This examining judge is a Neufchatel refugee.

"Conseil declares that, about the first days of June last, he entered the service of the police of Paris, (the Ministry of the Interior.")

Supposing that this assertion of Conseil were true, what would it prove? That the French police had sent an agent into Switzerland to discover whether the refugees premeditated any attempt against the Royal Family of France. Thus the Swiss police protects the man who avows, himself, that he was implicated in the crime of Fieschi; and arrests the man who declares himself to be charged with watching over the plots against the King's life.

"He was refused the permission to reside; and Conseil received the order to quit Berne."

Notwithstanding this, M. Watt left Conseil sixteen days at Berne, whence he did not depart till the 26th, not the 22nd of July, that is to say, three days after the Ambassador had demanded his arrest.

Conseil even declared, in the examination, that at the moment of his departure the police had viséd the false passport for France; and this allegation has not been contradicted.

It is, then, a Swiss authority which knowingly viséd a false passport.

"He becomes an agent to provoke disclosures. Conseil

has formally declared, in the interrogatories, that he had received the most positive orders from the police of Paris not to provoke disclosures, and to confine himself to keep a good look out."

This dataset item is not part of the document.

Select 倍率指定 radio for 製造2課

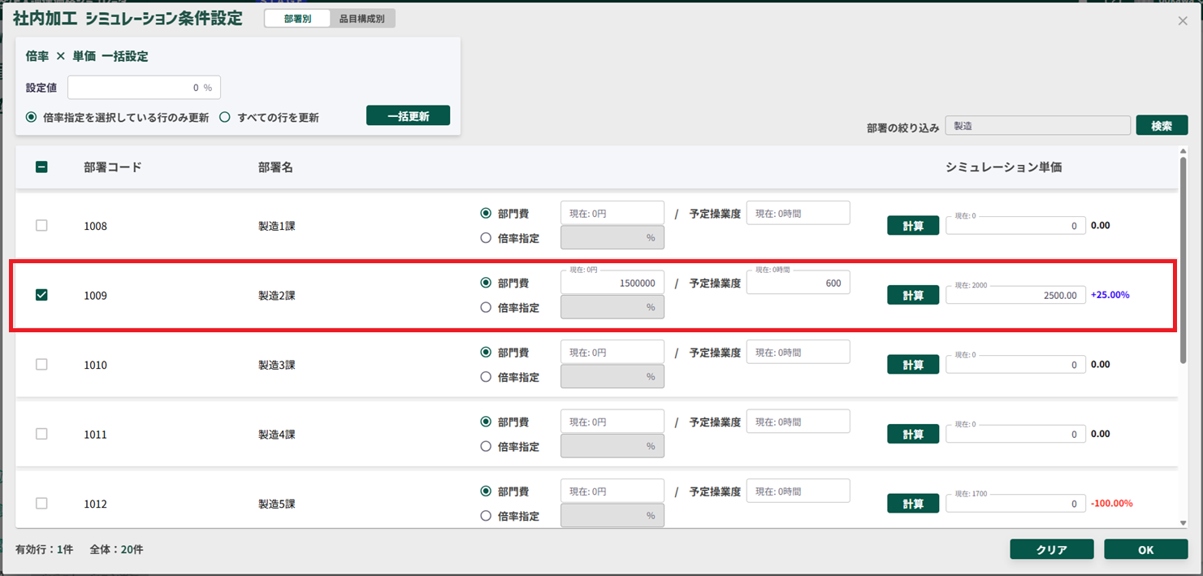486,308
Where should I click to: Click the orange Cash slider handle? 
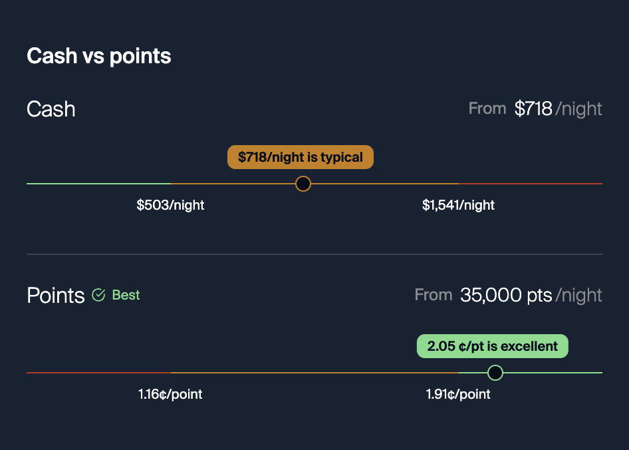tap(303, 184)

The report makes no mention of this circumstance.

"In the evening of the 6th of August, Conseil went very late to the French Embassy." (Here follows his interview with the Duc de Montebello.)

Conseil did not appear at the Embassy. It was at first said that it was the 7th of August; the alibi being proved, they stated the 6th of August, the day on which M. de Montebello receives company; and they invented the fable, according to which it was affirmed that he was received in the midst of a numerous assembly, where music was performed.

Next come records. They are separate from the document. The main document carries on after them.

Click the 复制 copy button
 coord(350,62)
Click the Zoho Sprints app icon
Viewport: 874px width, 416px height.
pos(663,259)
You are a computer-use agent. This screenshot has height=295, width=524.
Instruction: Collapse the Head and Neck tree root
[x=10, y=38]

"As the secretary could not be found," &c.

Nevertheless, this secretary was at the assembly at the Ambassador's.

Conseil states, "I entered a saloon in which was a pianoforte," &c.

The minuteness of the description proves nothing; the Embassy, like the Chancellerie, is constantly open to many persons.

"The Ambassador told me," adds Conseil, "that his secretary would give me another passport."

It was, according to Conseil, because the passport contained his description. But the succeeding passport also contains his description.

"A functionary affirms the correctness of the description."

It was, perhaps, the same functionary who drew up the description.

"The papers of Conseil were remitted to the hands of the prefect of Nidan."

The greater part of these papers were not found on the person of Conseil, but on that of Bertola.

"The whole of the passport of the 15th of November, 1835, is written in the same hand, instead of being only signed by the secretary."

But every day, from twelve o'clock till two, when the clerks go to dinner, there is a secretary to deliver and fill up the passports.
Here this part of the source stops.